***** MATERIAL PROVIDED
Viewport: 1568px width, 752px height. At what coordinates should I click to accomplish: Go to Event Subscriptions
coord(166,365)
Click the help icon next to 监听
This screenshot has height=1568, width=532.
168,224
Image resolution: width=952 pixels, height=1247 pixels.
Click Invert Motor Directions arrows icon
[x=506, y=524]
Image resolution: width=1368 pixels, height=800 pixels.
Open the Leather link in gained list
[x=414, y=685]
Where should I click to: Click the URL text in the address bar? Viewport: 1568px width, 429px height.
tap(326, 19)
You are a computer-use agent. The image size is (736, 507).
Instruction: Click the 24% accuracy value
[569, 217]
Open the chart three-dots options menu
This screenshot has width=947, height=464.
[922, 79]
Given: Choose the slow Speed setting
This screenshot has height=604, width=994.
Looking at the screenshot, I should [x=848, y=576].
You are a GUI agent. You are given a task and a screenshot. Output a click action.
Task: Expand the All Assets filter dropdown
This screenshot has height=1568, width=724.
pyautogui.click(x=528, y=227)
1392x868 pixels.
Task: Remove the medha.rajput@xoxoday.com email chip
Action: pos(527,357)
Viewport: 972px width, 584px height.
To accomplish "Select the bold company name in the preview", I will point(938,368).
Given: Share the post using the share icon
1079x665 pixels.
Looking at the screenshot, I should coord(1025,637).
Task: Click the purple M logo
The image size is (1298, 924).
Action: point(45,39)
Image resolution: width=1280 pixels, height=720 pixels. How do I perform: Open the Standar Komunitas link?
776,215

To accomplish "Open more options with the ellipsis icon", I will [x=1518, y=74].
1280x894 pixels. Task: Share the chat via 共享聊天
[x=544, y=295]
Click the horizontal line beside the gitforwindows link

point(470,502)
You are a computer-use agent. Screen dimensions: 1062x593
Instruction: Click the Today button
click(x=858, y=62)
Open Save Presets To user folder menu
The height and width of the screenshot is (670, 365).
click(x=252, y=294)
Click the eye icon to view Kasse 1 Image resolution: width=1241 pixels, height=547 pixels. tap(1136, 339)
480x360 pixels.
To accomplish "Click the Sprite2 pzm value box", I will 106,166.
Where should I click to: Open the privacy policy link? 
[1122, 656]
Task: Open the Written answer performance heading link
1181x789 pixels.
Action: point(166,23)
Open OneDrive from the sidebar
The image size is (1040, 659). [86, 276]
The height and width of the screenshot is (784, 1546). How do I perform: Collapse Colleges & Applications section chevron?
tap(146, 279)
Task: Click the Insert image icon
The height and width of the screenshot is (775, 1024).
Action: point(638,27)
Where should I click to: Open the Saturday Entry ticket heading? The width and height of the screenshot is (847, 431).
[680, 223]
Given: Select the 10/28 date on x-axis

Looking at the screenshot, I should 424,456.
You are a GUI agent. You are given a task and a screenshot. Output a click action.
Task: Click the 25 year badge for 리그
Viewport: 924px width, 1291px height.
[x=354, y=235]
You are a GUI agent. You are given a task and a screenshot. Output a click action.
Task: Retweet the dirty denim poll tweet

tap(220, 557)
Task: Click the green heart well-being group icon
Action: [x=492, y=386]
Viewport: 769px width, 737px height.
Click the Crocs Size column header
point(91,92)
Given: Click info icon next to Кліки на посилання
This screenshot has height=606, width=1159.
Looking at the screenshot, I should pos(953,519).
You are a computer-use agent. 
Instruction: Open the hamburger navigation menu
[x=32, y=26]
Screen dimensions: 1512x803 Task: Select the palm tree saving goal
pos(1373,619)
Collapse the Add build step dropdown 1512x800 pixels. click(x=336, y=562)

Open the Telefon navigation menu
**********
WHAT TO PRODUCE ▸ Reproduce the entries word for word from the first one through the line containing "tap(326, 19)", including that line.

ANSWER BELOW ▸
Viewport: 1568px width, 752px height. At what coordinates should I click to accomplish: Go to Event Subscriptions
coord(166,365)
Click the help icon next to 监听
This screenshot has height=1568, width=532.
168,224
Image resolution: width=952 pixels, height=1247 pixels.
Click Invert Motor Directions arrows icon
[x=506, y=524]
Image resolution: width=1368 pixels, height=800 pixels.
Open the Leather link in gained list
[x=414, y=685]
Where should I click to: Click the URL text in the address bar? Viewport: 1568px width, 429px height.
tap(326, 19)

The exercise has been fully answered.